Tea Party Claims Victory in Jim Greer Resignation; Already Complaining About his Replacement
That hasn't stopped the movement from claiming victory though.
"A founder of the 'tea party' movement said Wednesday he had a warning for Republican state leaders: Back conservative candidates or else other states will suffer the same backlash that toppled Florida's Republican Party chairman this week," reports the conservative-leaning Washington Times.
"If they continue to do things like they did in Florida, it's not going to be good for them," Dale Robertson told the moonie sheet.
We don't doubt that the right-wing pressure made the decision easier to send Greer down the road, but let's be clear, it was his handling of money and public complaints by donors that broke the camel's back.
How much of a victory is it, though, when some grass roots activists are already complaining about Greer's expected replacement Sen. John Thrasher. The man's a tad bit more conservative, has the backing of Jeb Bush, and attended a Marco Rubio fundraiser, but he's not expected to do much to change the dynamic in the Rubio v Crist war. Plus he's a little bi-curious, bipartisan curious that is: he wrote a check to Democrat Alex Sink's 2006 campaign for CFO.

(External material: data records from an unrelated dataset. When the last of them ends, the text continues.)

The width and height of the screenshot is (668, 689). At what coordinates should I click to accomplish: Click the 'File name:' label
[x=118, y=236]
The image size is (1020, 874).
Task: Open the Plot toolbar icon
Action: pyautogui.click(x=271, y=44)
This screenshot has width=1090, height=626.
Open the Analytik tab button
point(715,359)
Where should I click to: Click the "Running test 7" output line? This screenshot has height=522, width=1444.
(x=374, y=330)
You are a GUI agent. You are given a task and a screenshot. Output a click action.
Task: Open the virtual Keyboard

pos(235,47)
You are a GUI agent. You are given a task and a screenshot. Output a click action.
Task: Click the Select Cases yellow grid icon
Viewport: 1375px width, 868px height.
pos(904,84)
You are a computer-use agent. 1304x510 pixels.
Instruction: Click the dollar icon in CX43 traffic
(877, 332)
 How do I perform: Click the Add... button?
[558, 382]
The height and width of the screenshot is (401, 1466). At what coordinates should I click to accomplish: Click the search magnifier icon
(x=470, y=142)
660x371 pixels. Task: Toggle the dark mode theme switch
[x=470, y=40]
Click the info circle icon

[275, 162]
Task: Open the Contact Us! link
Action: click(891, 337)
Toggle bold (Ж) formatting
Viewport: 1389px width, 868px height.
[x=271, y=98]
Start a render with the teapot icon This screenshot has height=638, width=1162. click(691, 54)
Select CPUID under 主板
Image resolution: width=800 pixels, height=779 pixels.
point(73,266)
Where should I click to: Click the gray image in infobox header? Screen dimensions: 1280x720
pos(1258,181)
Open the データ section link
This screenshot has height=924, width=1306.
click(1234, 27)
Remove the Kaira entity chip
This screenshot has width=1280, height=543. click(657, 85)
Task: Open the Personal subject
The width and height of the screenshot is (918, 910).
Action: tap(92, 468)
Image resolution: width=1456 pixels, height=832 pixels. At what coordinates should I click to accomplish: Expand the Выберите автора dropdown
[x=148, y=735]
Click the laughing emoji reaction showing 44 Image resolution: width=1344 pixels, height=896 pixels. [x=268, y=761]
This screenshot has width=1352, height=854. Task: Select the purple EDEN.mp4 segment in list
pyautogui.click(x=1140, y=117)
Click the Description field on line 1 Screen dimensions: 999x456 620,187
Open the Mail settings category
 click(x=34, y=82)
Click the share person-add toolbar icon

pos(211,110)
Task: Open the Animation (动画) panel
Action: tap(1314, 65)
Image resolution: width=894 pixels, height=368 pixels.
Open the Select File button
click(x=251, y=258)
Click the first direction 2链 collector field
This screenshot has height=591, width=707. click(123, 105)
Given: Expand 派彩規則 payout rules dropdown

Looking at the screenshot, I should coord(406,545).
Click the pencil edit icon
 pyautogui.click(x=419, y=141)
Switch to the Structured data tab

One state committee woman, Sharon Day of Broward, is saying that the grass roots were disrespected by Thrasher's anointment. Of course, she's making a last minute run for the gig herself.
Marco Rubio, tea party poster boy, isn't endorsing her, but he's not endorsing Thrasher either. Make of that what you will.
Meanwhile, pundit Chris Ingram says Thrasher is a "big-business corporate-money," who's no different than many democrats.
"The grassroots of the Republican Party doesn't know a whole lot about John Thrasher. This however is good if you're John Thrasher. In an attempt to make him look like the next crown-prince, the party elders and big money men have unified to rally support for Thrasher before the serfs learn too much about him," writes Ingram.
There's also concern that Thrasher is a sitting state Senator whose focus would be taken away from the job when the body is in session.